**YOUR ASSIGNMENT:** Below is a listing. Copy each line of it that holds the word "diplomatiques".

■ ■ ■

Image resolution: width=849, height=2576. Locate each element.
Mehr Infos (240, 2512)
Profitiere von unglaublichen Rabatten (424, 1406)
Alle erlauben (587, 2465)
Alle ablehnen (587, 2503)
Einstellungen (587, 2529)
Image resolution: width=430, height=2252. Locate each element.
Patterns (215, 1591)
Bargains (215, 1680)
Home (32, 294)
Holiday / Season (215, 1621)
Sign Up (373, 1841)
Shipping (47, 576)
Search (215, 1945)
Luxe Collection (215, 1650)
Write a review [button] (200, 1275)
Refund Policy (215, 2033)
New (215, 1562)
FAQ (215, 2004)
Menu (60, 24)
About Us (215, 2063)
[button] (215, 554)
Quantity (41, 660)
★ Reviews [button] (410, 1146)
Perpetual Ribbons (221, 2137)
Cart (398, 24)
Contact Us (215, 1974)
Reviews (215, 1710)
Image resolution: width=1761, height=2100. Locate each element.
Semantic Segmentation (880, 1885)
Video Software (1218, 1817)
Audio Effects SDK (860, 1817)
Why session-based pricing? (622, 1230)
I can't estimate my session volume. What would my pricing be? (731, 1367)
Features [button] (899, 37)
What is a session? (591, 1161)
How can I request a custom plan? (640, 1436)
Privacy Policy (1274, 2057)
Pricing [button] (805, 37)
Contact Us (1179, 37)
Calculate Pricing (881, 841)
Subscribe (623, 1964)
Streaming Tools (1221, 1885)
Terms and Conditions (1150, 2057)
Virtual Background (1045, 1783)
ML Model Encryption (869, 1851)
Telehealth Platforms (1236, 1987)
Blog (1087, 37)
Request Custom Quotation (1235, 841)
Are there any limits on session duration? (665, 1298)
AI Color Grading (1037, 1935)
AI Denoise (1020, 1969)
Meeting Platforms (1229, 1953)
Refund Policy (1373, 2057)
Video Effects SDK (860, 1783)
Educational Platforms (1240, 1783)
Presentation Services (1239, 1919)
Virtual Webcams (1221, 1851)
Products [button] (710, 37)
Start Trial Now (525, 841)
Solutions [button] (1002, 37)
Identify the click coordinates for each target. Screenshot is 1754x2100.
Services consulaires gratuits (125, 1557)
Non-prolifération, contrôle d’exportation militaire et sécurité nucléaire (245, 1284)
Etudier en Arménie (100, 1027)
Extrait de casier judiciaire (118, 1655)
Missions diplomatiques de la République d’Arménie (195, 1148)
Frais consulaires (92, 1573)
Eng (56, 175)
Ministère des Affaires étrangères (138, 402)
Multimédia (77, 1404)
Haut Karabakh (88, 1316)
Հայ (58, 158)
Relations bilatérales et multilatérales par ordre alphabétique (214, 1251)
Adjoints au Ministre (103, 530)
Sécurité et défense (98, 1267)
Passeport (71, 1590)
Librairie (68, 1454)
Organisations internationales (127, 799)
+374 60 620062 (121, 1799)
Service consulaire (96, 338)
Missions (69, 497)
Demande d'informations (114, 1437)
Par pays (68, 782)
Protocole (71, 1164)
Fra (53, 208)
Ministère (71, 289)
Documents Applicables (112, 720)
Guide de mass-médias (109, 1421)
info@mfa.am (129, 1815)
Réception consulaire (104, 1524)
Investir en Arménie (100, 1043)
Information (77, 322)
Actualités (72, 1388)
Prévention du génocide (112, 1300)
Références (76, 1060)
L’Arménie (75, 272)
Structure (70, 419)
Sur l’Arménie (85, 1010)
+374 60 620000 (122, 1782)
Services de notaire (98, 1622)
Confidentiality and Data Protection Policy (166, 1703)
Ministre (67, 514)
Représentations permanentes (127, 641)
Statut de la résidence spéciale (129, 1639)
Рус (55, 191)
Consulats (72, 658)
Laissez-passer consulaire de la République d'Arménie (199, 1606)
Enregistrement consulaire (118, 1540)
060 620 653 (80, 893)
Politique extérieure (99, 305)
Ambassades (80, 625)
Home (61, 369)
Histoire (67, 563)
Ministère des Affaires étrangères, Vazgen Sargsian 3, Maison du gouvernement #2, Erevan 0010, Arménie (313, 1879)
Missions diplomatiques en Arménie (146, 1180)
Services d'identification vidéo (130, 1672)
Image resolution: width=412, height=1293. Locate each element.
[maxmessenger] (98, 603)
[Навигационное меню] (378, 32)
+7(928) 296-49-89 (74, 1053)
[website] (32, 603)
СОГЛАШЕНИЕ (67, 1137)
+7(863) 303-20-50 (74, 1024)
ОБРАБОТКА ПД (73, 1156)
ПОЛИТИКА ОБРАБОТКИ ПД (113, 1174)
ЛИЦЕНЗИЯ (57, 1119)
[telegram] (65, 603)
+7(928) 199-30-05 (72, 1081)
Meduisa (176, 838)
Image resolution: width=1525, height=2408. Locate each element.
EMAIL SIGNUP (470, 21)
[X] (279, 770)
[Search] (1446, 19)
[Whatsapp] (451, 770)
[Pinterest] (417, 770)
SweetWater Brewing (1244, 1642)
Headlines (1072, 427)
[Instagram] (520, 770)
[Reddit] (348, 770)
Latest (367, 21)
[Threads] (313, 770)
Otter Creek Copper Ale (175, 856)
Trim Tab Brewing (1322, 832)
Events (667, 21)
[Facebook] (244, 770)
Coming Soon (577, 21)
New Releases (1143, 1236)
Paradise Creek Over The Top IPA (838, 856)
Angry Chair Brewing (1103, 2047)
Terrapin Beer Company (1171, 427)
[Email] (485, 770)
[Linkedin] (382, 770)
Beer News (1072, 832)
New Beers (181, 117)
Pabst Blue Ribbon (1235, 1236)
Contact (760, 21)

■ ■ ■

**EXERCISE ANSWER:**
Missions diplomatiques de la République d’Arménie (195, 1148)
Missions diplomatiques en Arménie (146, 1180)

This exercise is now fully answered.